At follow-up, the first patient stated that she had improvement in her symptoms, primarily vertigo and gait ataxia. She continues to use a cane and has a moderately imbalanced gait. She was able to resume driving and a modified work program; overall, she described her quality of life as significantly improved. Our second patient had profound improvements in her neurological function. Notably, her gait ataxia and vertigo improved, and she no longer required a walker or cane for mobility, voice strength returned and gait normalized, and she regained the ability to perform heel-to-toe walking. The third patient was able to begin attending activities of daily living and noted significant progress in her balance and ability to walk steadily but continued to have persistent ringing in her left ear. Finally, our last patient’s involuntary movements resolved, his disequilibrium improved and he regained the ability to walk steadily without the need for a cane. At subsequent follow-up visits, the patient reported continued well-being, with no recurrence of his preoperative symptoms.

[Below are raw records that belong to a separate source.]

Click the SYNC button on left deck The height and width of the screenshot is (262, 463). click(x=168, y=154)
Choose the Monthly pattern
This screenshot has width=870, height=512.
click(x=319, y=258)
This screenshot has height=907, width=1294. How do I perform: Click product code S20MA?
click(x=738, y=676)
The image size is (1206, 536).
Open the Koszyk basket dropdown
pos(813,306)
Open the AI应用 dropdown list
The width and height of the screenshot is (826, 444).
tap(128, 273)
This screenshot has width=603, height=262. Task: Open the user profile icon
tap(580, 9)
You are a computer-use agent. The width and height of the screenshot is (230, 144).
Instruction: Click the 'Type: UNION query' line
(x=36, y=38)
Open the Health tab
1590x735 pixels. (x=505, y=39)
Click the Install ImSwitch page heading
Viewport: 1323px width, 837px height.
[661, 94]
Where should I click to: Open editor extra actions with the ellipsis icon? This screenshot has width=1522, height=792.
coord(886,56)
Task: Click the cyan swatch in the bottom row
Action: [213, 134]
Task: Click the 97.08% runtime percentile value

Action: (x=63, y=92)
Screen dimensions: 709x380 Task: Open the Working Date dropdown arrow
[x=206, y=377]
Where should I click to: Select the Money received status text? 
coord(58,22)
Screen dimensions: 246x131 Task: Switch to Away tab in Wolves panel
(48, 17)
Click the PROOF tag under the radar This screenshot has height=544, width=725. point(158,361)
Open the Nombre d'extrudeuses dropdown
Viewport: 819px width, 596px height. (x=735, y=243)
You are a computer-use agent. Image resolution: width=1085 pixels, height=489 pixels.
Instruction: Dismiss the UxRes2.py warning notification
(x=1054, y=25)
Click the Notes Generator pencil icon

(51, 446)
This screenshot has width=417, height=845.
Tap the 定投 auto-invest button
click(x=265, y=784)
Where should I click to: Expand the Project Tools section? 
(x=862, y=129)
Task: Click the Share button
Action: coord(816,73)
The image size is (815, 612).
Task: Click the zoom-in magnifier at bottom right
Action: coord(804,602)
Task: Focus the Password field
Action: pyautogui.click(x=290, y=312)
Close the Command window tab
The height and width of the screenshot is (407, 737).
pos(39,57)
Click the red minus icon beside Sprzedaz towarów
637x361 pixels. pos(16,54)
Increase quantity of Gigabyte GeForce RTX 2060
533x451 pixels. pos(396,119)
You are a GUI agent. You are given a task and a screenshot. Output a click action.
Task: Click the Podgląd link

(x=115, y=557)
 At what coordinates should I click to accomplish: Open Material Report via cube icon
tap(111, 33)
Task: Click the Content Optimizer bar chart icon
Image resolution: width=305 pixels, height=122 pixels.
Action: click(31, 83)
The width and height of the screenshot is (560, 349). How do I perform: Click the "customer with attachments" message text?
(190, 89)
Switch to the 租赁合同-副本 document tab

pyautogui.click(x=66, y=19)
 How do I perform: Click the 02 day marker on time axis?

VAMCS presents with a range of symptoms, which can vary greatly between patients. This letter suggests that microvascular decompression surgery can subjectively improve the quality of life for patients suffering from symptoms related to VAMCS. The persistence of some symptoms post-surgery suggests that while surgical intervention can be effective, it is not always curative. This emphasizes the continuing need for setting expectations regarding surgical outcomes, and that certain symptoms like gait ataxia and vertigo may be more likely to respond than others such as tinnitus and headaches. The absence of a consensus on treatment protocols for VAMCS is a significant challenge in clinical practice. Our outcomes support the notion that surgical management may lead to improvement in the quality of life in patients with VAMCS.